Now that we have reached the year 2023, scientific progress seems to have reached levels that were unimaginable until recently. One of the most promising lines of research is extracellular vesicles (ECVs), microscopic fat droplets that are constantly released from all the cells in our body and contain molecular information (proteins, nucleic acids, and lipids) from their place of origin. The important point, our “narrative turn,” is that in recent years we have learned how to isolate those that come from the brain, make them “explode,” and analyze their contents. In turn, this provides us with real-time information about what is specifically happening in our neurons: Are they inflamed? Has there been a change in their glucose uptake? Is it rather a problem in the function of their mitochondria, or of any of the cell’s components? The vesicles function as a kind of liquid biopsy, providing us with data directly from our brain. And the thing is that, until now, many of the parameters that we measured in blood were general and systemic, and could be telling us about problems that orginated in other places, perhaps in the kidney or the liver, but always sowing doubt.
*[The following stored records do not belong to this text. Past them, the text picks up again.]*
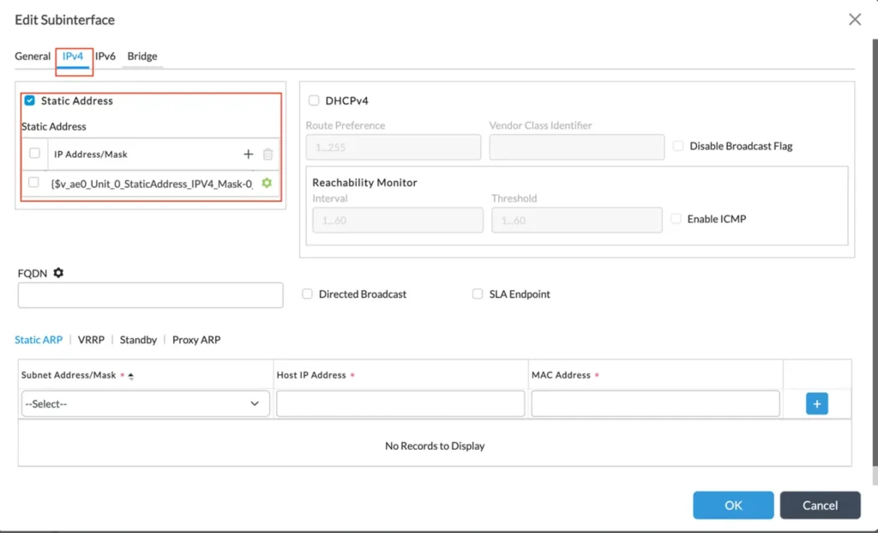Expand the Subnet Address/Mask select dropdown
The height and width of the screenshot is (533, 878).
(145, 403)
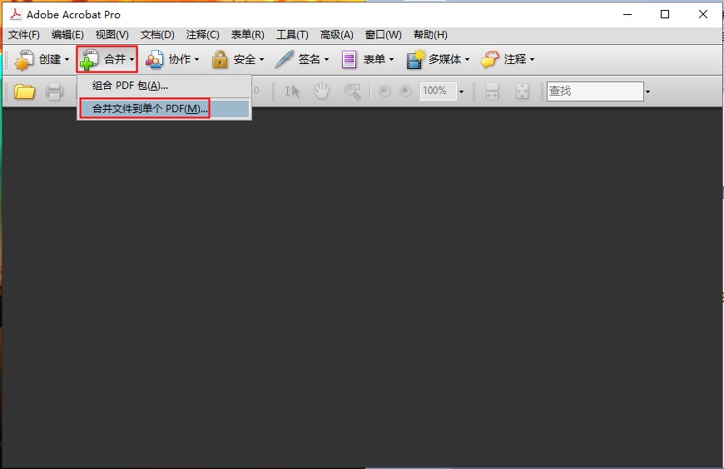This screenshot has height=469, width=724.
Task: Click inside the 查找 search field
Action: pyautogui.click(x=594, y=91)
VECs modify the landscape of variables that we can capture and use, taking us in a direction that is not only more precise in the quantitative field, but also qualitatively different.
In short, this new way of measuring, which is a lot more specific and, therefore, more scientifically valid, will greatly facilitate the transition from psychiatric phenotypes (patterns of thoughts, emotions and behaviors, as when we say “major depressive disorder”) to “endophenotypes” or “biotypes” (our biological characteristics). Thus, by “endophenotyping” patients with mental disorders (especially severe ones), we will be able to classify them into biological boxes and it will be easier (and more consistent) to limit pharmacological treatment. In the future, a blood test may be decisive in determining the right psychiatric medication, which would be a change that, in consultations, could take the following format:
Reason for consultation: “Doctor, I feel so bad that I am unable to leave the house, and we have already tried five drugs.”
The doctor (today): “I understand, let’s change the drug” (the next one on the clinical guide that has been drawn up according to clinical trials designed according to the phenotypes).
The doctor (in a few years): “I understand, let’s run some tests. Let’s analyze your endophenotype and choose the treatment based on the results.”
Is the revolution imminent? I don’t know. But it is evident that there is a new player in the personalized medicine game, and it’s called precision psychiatry. And, although young and inexperienced, it may well have the best hand. So, take a seat and buckle up; the show’s about to start.